Wednesday, 26 March 2014

Snowden’s NSA files now hurting everyone

The secret NSA files drip-fed to the media over the past year continue to hit headlines across the world. While the first series of revelations in the final half of 2013 were handpicked to irritate domestic American privacy concerns, most of the files dumped into newspapers over the last few months now appear chosen to damage the US government as much as possible.

Edward Snowden, the analyst who allegedly removed thousands of classified documents from US government computers, has cooperated with international journalists to publish the classified material while living in Russia (a country which is not exactly a shining beacon of human freedom).

The latest tranche of documents includes information suggesting the US National Security Agency (NSA) created “backdoors” into computers belonging to Chinese telecom giant Huawei Technologies. Email accounts, communications between top company officials, and the extremely sensitive source-code of individual Huawei products may have been gathered by a project named in the colourful spook parlance as “SHOTGIANT”.

According to the documents, NSA could use their access to Huawei’s system to roam freely through computer and telephone networks to conduct espionage and potentially carry out offensive cyber operations.

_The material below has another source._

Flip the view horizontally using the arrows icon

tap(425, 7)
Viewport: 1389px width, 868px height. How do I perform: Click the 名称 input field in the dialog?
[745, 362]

The attraction of breaking into Huawei Technology’s system apparently arises from a need to gain surveillance access to phone hardware not produced in the United States.

“Many of our targets communicate over Huawei-produced products,” one NSA slide read. “We want to make sure that we know how to exploit these products,” it added, to “gain access to networks of interest”.

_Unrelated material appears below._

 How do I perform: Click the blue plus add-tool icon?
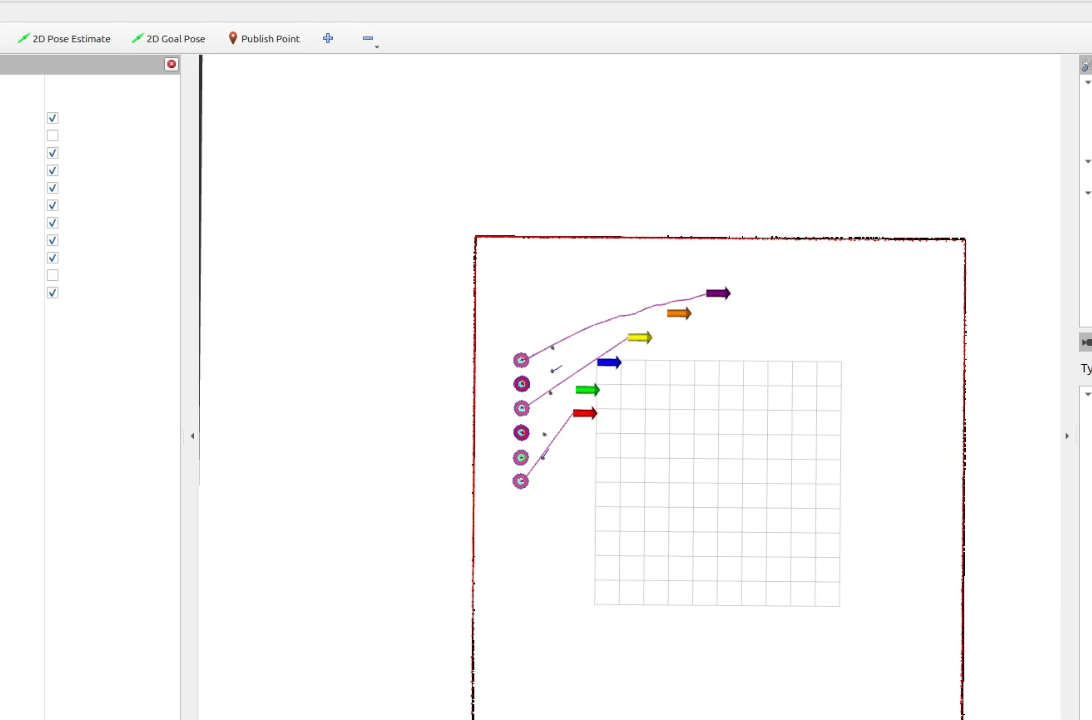click(328, 39)
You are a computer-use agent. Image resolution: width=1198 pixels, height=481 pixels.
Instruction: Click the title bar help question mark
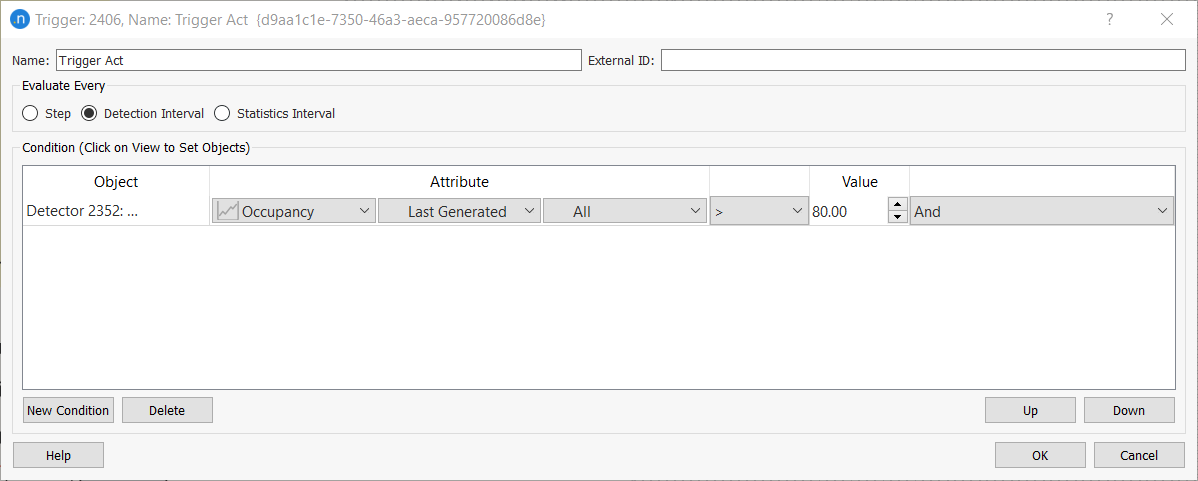point(1110,19)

As has become Mr Snowden’s modus operandi, the documents were released in slide-form to multiple news outlets simultaneously. They reveal a complex new layer in the United States’ increasingly dangerous digital cold war with China. Both countries have stated publicly that the other is constantly stepping over the line when it comes to cyber operations and cyber espionage.

US President Barack Obama and Chinese President Xi Jinping discussed the cyber thorn during a particularly heralded meeting in early 2013. At the time, the NSA revelations were yet to surface and the Chinese government was under pressure to cease its worldwide hacking attempts, or at least scale them back.

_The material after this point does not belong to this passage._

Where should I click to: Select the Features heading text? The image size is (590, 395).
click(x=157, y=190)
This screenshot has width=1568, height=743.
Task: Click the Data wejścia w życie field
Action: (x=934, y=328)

Ex-NSA and CIA Director Michael Hayden, speaking that year at a conference for intelligence officials and business heads, said that he “stood in awe at the depth and breadth” of the Chinese cyber espionage efforts during his time at the helm. Until the Snowden documents began to appear, it was assumed this Chinese push had compromised the internet and forever changed how digital communications would process. Huawei was just the most public face of this push.

Perhaps the Chinese are using a telecom provider to spy on other nations. Evidence confirming this is classified and decidedly sketchy. But in a twist of relatively expected irony, the United States may just have formulated their warnings about Huawei’s cyber efforts because they conducted almost mirror-image hacking projects on the Chinese telecom.

Yet a legitimate question still remains about why, if the US is so adamant about using its own cyber powers strictly for security and counter-terrorism, must it be necessary for them to hack into another country’s telecom company?

Breaking into the Chinese company appears to have grown from a recognised need to strengthen the cyber security for America’s - and its allies’ - citizens from a suspected foreign intelligence service which allegedly uses a successful telecom company as a front. The exposed documents do not, however, suggest the United States exploits the collected intelligence to assist American telecom companies in gaining greater market-share.

That is simply not the American way of doing intelligence. Employing spy agencies to boost US companies is not a line even the most notorious NSA operators are willing to cross, yet. Other nations may hack American companies to steal their secrets, but, as far as the evidence reveals, the US does not.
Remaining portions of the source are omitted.